Your task -> Exact copy, no pictures: set down every entry below as written.

Task material ->
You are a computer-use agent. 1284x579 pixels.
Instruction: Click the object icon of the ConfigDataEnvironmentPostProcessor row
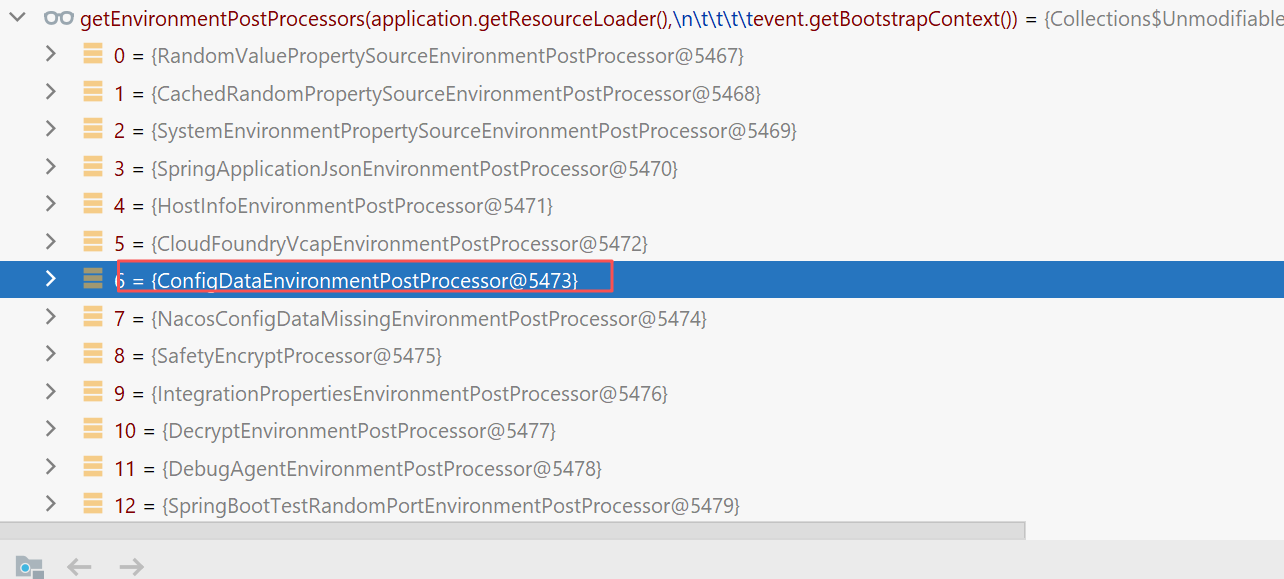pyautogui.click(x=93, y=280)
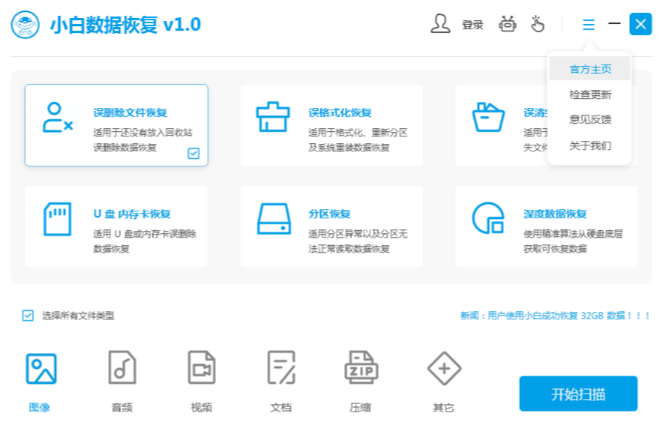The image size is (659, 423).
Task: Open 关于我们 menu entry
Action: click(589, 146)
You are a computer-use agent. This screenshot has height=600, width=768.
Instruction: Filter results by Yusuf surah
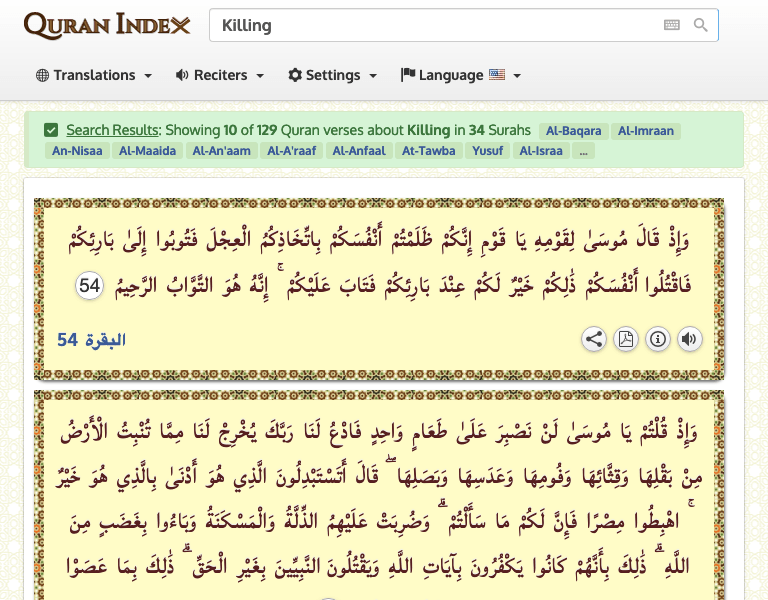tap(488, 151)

The completed task ->
You are a computer-use agent. 1284x579 pixels.
Instruction: Click the object icon of the ConfigDataEnvironmentPostProcessor row
pyautogui.click(x=93, y=280)
The image size is (659, 423).
Task: Open 关于我们 menu entry
Action: click(589, 146)
You are a computer-use agent. This screenshot has height=600, width=768.
Instruction: Filter results by Yusuf surah
tap(488, 151)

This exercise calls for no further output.